How Do I Get Perfectly Cooked Pasta?
Cooking pasta might seem simple, but it has a few tricks! To achieve the perfect al dente texture, start with plenty of boiling water and salt it generously.
- Once the water is boiling, add your pasta. Stir occasionally to prevent sticking.
- Check the package instructions for cooking time, but start tasting a minute before it’s done.
- When you find that sweet spot, reserve about a cup of pasta water, then drain the rest. This water is starchy and can help thicken your sauce later.
This technique ensures your pasta is not overcooked and keeps the meal light and delightful!

How to Make Spring Vegetable Pasta
Ingredients You’ll Need:
For the Pasta and Vegetables:
- 12 oz linguine or fettuccine pasta
- 1 bunch asparagus, trimmed and cut into 2-inch pieces
- 1 cup fresh peas (or frozen peas, thawed)
- 2 tbsp olive oil
- 2 cloves garlic, minced
- 1 small onion, diced
- 1 medium carrot, diced
- 1/2 cup fresh parsley, chopped
For Flavor and Finish:
- Zest of 1 lemon
- 1/2 cup grated Parmesan cheese, plus extra for serving
- Salt and freshly ground black pepper to taste
- Optional: 1/4 tsp crushed red pepper flakes for subtle heat
- Juice of 1/2 lemon (optional for finishing)
How Much Time Will You Need?
This delicious Spring Vegetable Pasta takes around 25 minutes to prepare. You’ll spend about 10 minutes getting everything ready and cooking the pasta, followed by 15 minutes sautéing the veggies and bringing it all together. It’s a quick, fresh meal perfect for any night of the week!
Step-by-Step Instructions:
1. Cook the Pasta:
Start by bringing a large pot of salted water to a boil. Once it’s boiling, add the linguine or fettuccine. Cook it according to the package instructions until it’s al dente (cooked but firm). Before draining the pasta, make sure to reserve about 1 cup of the pasta water. This starchy water will help you create a lovely sauce later!
2. Sauté the Aromatics:
While the pasta is cooking, grab a large skillet and heat the olive oil over medium heat. Add the minced garlic and diced onion to the pan. Sauté for about 3-4 minutes until they soften and become fragrant. This will add a wonderful flavor base to your dish!
3. Add More Veggies:
Next, toss in the diced carrot and asparagus pieces. Cook these for about 5-6 minutes, stirring occasionally. You want the veggies to be tender, yet still crisp—this will add great texture to your pasta!
4. Mix in the Peas:
Now it’s time to stir in the fresh or thawed peas. Cook for an additional 2 minutes so they can heat through and mix in with the other veggies.

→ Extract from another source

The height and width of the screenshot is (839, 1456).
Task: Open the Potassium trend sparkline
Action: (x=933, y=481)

5. Combine Pasta and Veggies:
Add the drained pasta straight into the skillet with the vegetables. Gently toss everything together until well combined. If it looks a bit dry, gradually add some of that reserved pasta water to loosen things up.
6. Season and Add Flavor:
Stir in the chopped parsley, lemon zest, and the grated Parmesan. Sprinkle in salt, freshly ground black pepper, and red pepper flakes if you desire a little heat. Toss everything together until it’s all mixed and heated through.
7. Serve and Enjoy:
Give it a taste and adjust the seasoning if needed. If you like, add a squeeze of fresh lemon juice for an extra burst of brightness! Serve your beautiful Spring Vegetable Pasta hot, topped with additional Parmesan cheese and a sprinkle of fresh parsley. Dig in and enjoy this vibrant dish!

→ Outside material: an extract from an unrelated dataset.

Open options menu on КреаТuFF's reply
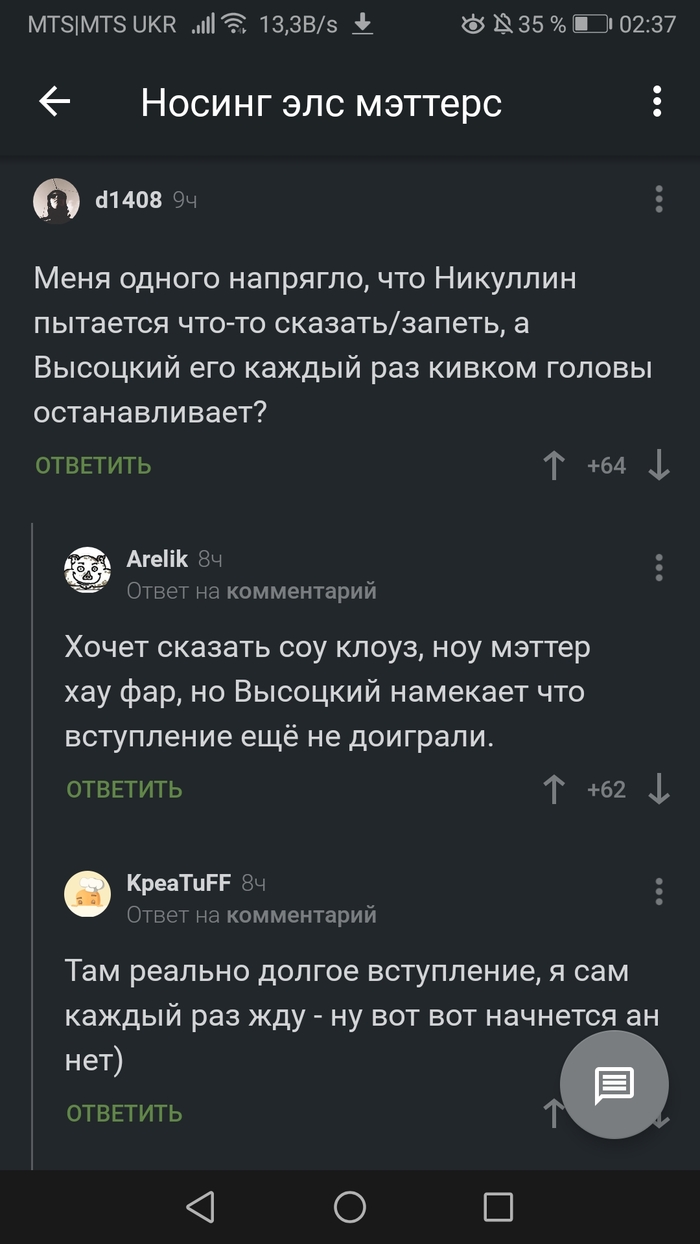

Can I Use Different Types of Pasta?
Absolutely! While linguine or fettuccine works well, you can substitute with any pasta shape you prefer, such as penne or spaghetti. Just keep an eye on the cooking time as it may vary.
How Can I Make This Dish Vegan?
To make this dish vegan, you can omit the Parmesan cheese or use a dairy-free substitute. Nutritional yeast is a great option for adding a cheesy flavor without the dairy!
What if I Don’t Have Fresh Peas?
No worries! You can easily use frozen peas. Just make sure to thaw them beforehand by leaving them in the fridge or briefly soaking them in warm water.
How Should I Store Leftovers?
Store any leftovers in an airtight container in the refrigerator for up to 3 days. To reheat, you can warm it gently on the stovetop while adding a splash of water or broth to help revive the sauce.